• ENTRIES SHOWN:
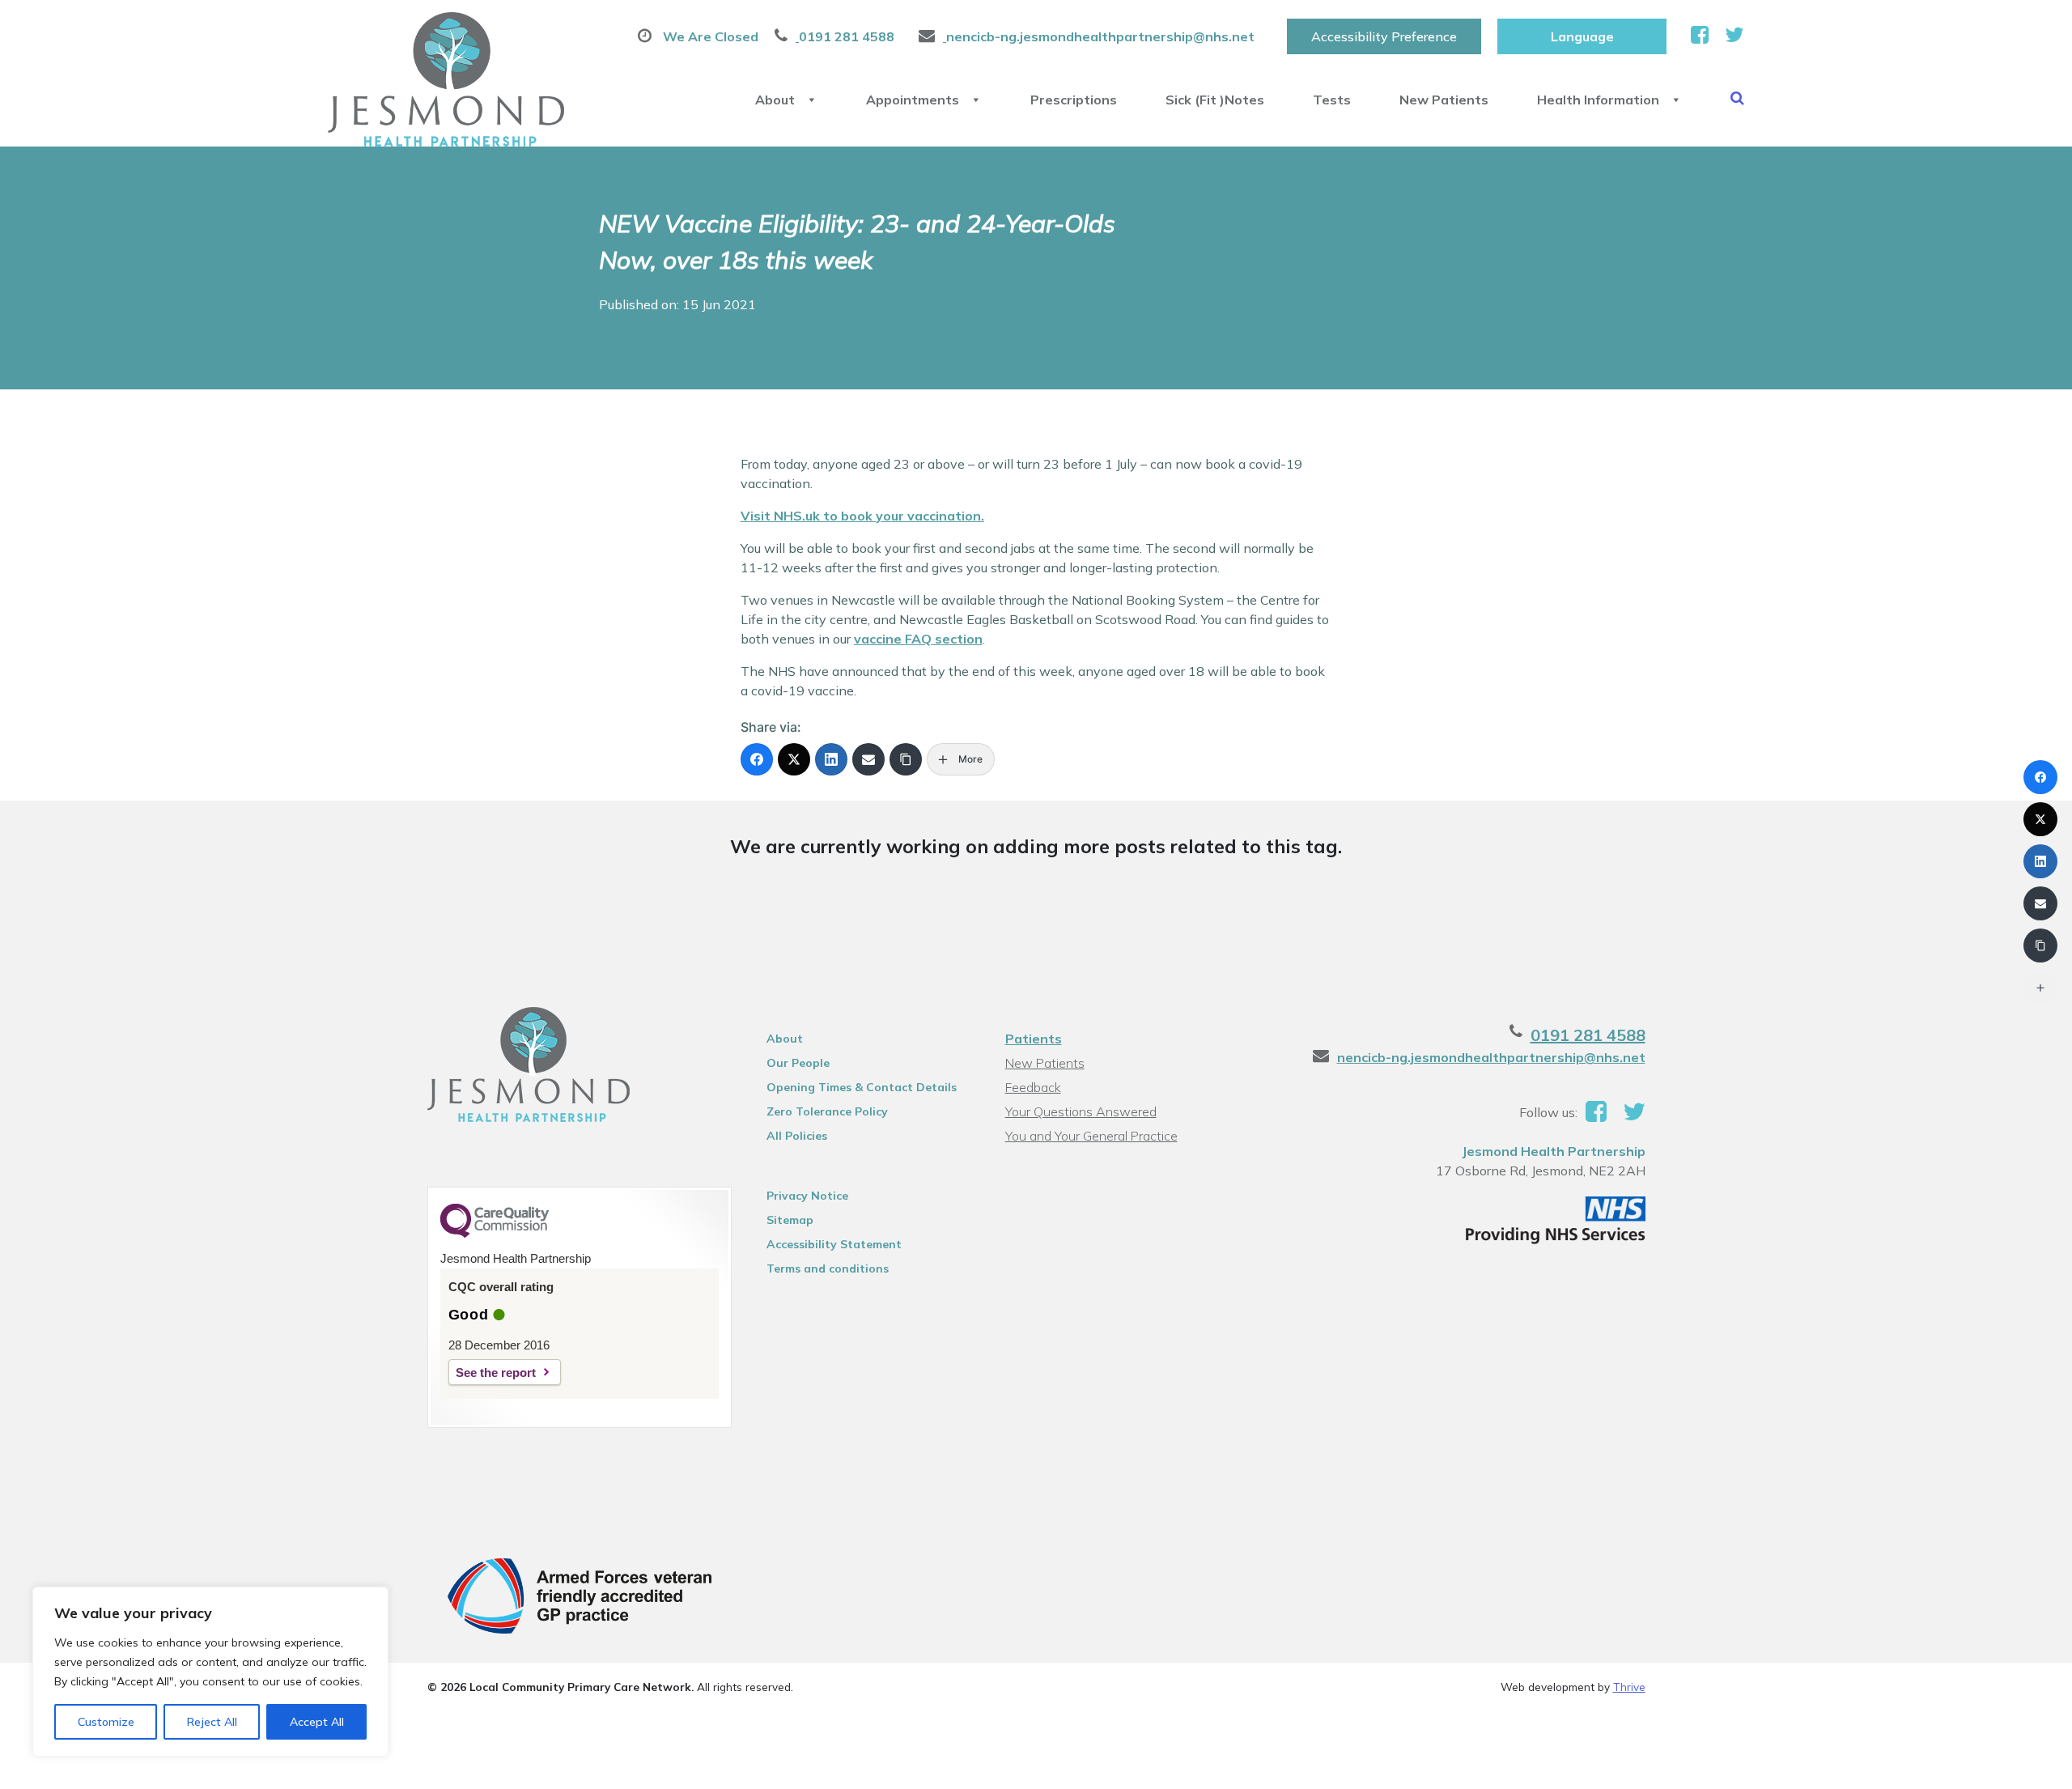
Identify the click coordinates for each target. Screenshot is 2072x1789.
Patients (1033, 1038)
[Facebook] (757, 759)
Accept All (317, 1722)
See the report (496, 1372)
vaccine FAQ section (918, 639)
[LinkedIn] (831, 759)
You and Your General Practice (1091, 1136)
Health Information (1598, 99)
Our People (798, 1063)
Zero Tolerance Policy (827, 1111)
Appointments (912, 99)
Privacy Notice (807, 1195)
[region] (210, 1672)
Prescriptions (1073, 99)
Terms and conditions (827, 1268)
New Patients (1443, 99)
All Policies (796, 1135)
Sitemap (789, 1220)
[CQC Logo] (494, 1233)
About (775, 99)
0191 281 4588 (1588, 1035)
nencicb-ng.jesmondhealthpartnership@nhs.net (1491, 1057)
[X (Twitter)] (794, 759)
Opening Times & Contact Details (861, 1087)
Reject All (212, 1722)
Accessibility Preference (1384, 36)
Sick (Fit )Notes (1215, 99)
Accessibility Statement (834, 1244)
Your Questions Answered (1081, 1111)
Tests (1332, 99)
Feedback (1033, 1087)
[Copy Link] (906, 759)
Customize (106, 1722)
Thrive (1629, 1686)
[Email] (868, 759)
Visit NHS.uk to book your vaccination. (862, 516)
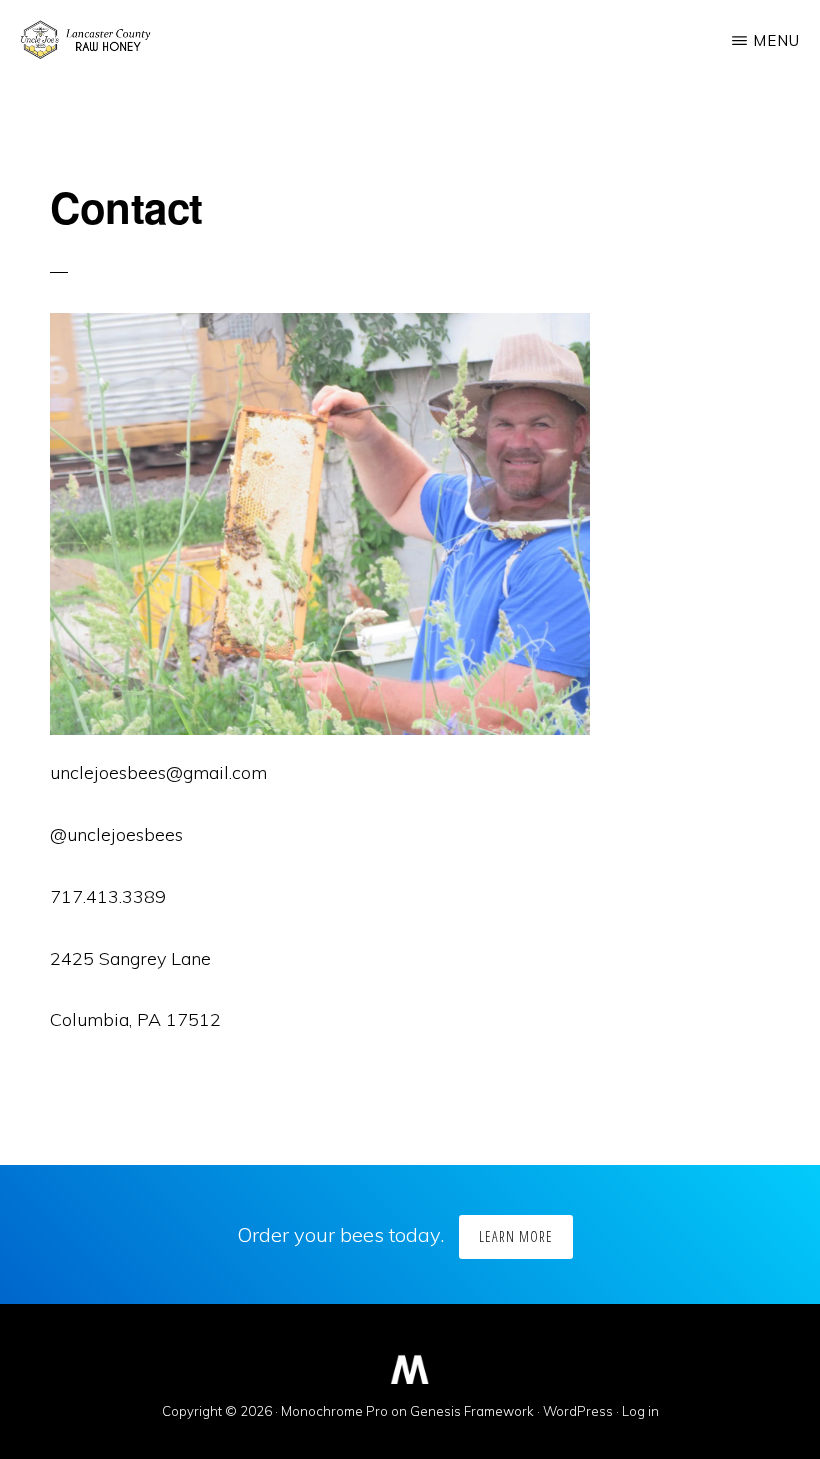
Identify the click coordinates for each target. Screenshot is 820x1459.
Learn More (516, 1236)
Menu (776, 40)
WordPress (578, 1411)
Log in (640, 1411)
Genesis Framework (472, 1411)
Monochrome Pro (334, 1411)
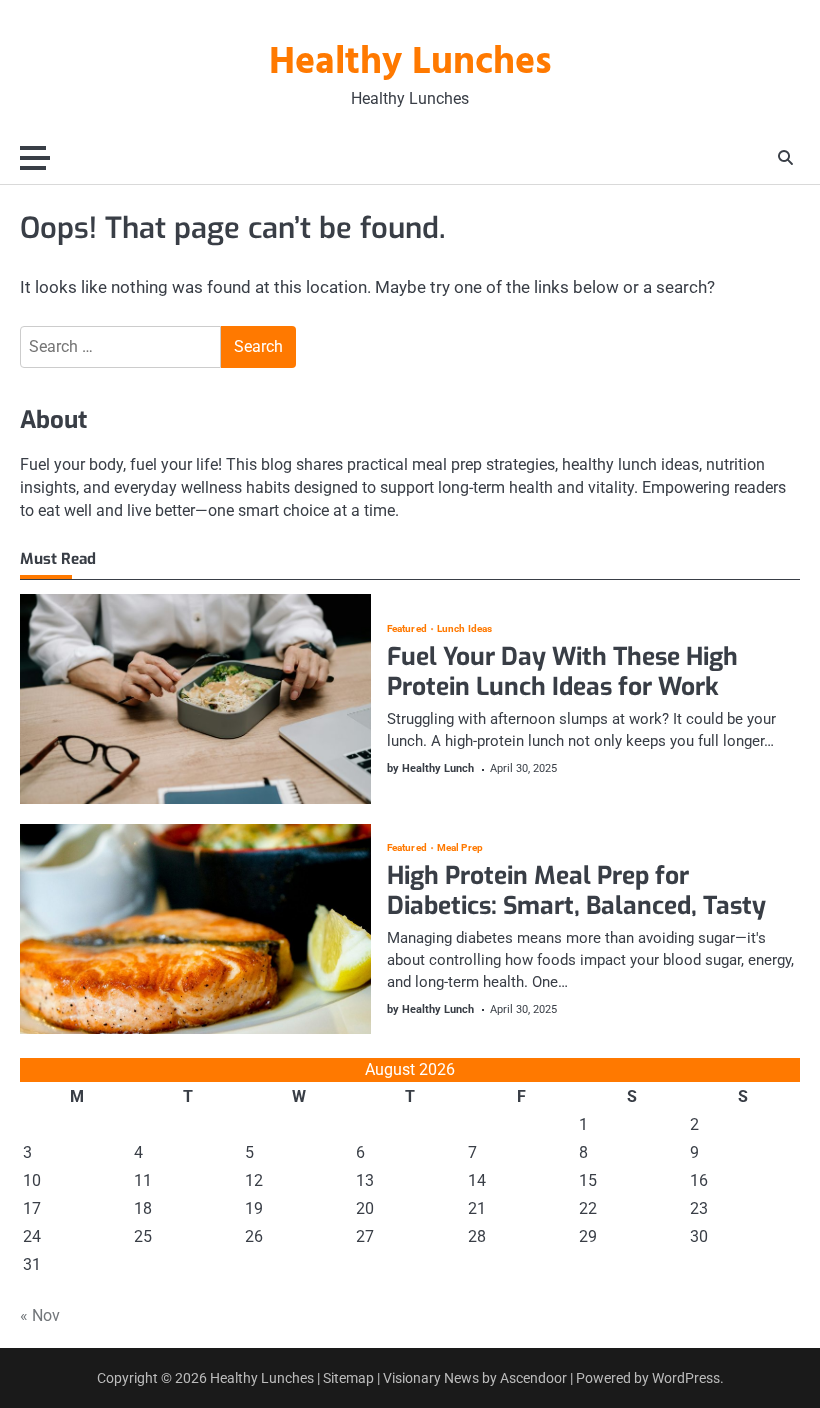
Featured (407, 629)
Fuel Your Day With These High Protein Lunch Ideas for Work (562, 671)
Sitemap (348, 1378)
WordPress (686, 1378)
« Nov (40, 1315)
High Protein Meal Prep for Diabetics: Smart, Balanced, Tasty (576, 890)
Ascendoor (533, 1378)
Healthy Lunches (410, 63)
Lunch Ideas (464, 629)
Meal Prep (460, 848)
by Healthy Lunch (430, 768)
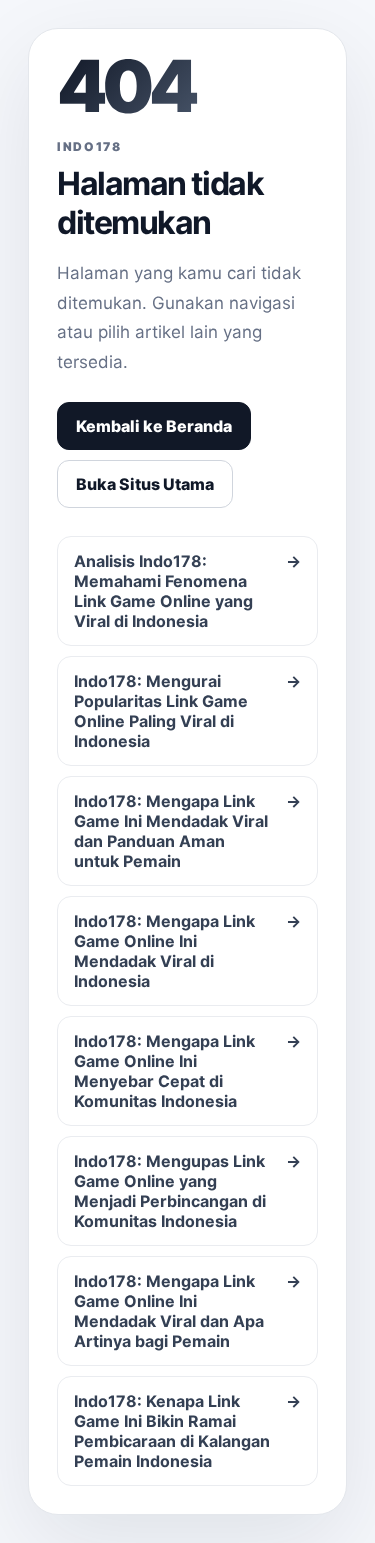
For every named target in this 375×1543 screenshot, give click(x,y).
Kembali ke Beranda (154, 426)
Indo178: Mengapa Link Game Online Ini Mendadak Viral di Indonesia (187, 951)
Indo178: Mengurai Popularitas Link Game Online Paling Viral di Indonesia (187, 711)
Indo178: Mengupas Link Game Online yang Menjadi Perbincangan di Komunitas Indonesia (187, 1191)
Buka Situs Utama (145, 484)
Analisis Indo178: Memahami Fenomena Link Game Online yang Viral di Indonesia (187, 591)
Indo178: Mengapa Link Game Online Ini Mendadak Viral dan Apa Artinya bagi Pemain (187, 1311)
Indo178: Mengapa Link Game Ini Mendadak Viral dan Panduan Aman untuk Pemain (187, 831)
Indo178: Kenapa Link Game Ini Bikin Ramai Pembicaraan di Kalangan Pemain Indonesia (187, 1431)
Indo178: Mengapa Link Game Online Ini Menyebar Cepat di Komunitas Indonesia (187, 1071)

• EXERCISE: Retype each line of the data exactly, beginning with the first; include the line containing "Visit NHS.uk to" and stop there, skipping every picture.

• OUTPUT OF THE EXERCISE:
Identify the click coordinates for each target. Screenshot is 2072x1789.
Patients (1033, 1038)
[Facebook] (757, 759)
Accept All (317, 1722)
See the report (496, 1372)
vaccine FAQ section (918, 639)
[LinkedIn] (831, 759)
You and Your General Practice (1091, 1136)
Health Information (1598, 99)
Our People (798, 1063)
Zero Tolerance Policy (827, 1111)
Appointments (912, 99)
Privacy Notice (807, 1195)
[region] (210, 1672)
Prescriptions (1073, 99)
Terms and conditions (827, 1268)
New Patients (1443, 99)
All Policies (796, 1135)
Sitemap (789, 1220)
[CQC Logo] (494, 1233)
About (775, 99)
0191 281 4588 (1588, 1035)
nencicb-ng.jesmondhealthpartnership@nhs.net (1491, 1057)
[X (Twitter)] (794, 759)
Opening Times & Contact Details (861, 1087)
Reject All (212, 1722)
Accessibility Preference (1384, 36)
Sick (Fit )Notes (1215, 99)
Accessibility Statement (834, 1244)
Your Questions Answered (1081, 1111)
Tests (1332, 99)
Feedback (1033, 1087)
[Copy Link] (906, 759)
Customize (106, 1722)
Thrive (1629, 1686)
[Email] (868, 759)
Visit NHS.uk to book your vaccination. (862, 516)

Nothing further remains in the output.